PROBLEM: When you repeat the material, keep each line exact and omit the pictures.

MATERIAL PROVIDED:
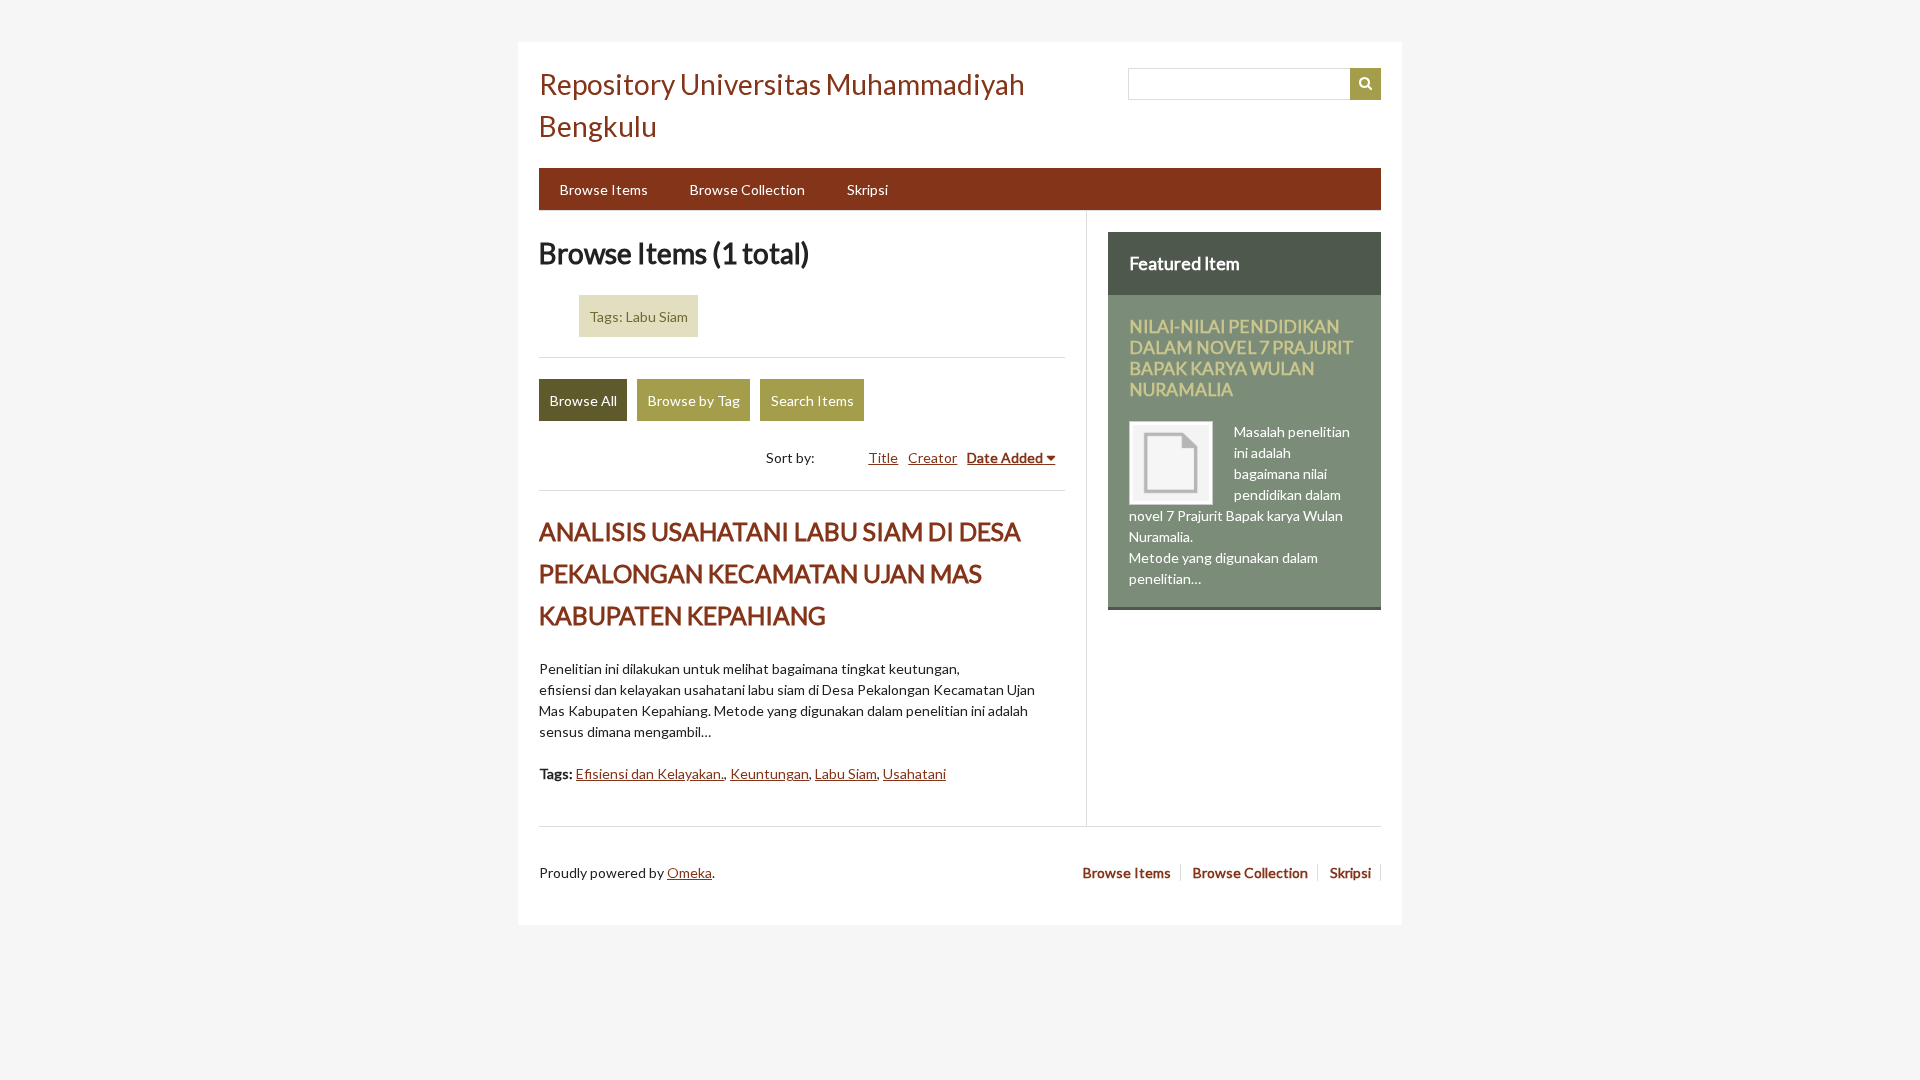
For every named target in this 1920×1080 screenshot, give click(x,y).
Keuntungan (769, 773)
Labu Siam (846, 773)
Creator (932, 457)
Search (1366, 84)
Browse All (583, 400)
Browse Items (604, 189)
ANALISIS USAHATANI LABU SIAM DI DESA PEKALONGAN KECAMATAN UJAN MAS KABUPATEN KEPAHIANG (780, 573)
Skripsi (867, 189)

TASK OUTPUT:
For every named target in this 1920×1080 screenshot, give click(x,y).
Keuntungan (769, 773)
Labu Siam (846, 773)
Creator (932, 457)
Search (1366, 84)
Browse All (583, 400)
Browse Items (604, 189)
ANALISIS USAHATANI LABU SIAM DI DESA PEKALONGAN KECAMATAN UJAN MAS KABUPATEN KEPAHIANG (780, 573)
Skripsi (867, 189)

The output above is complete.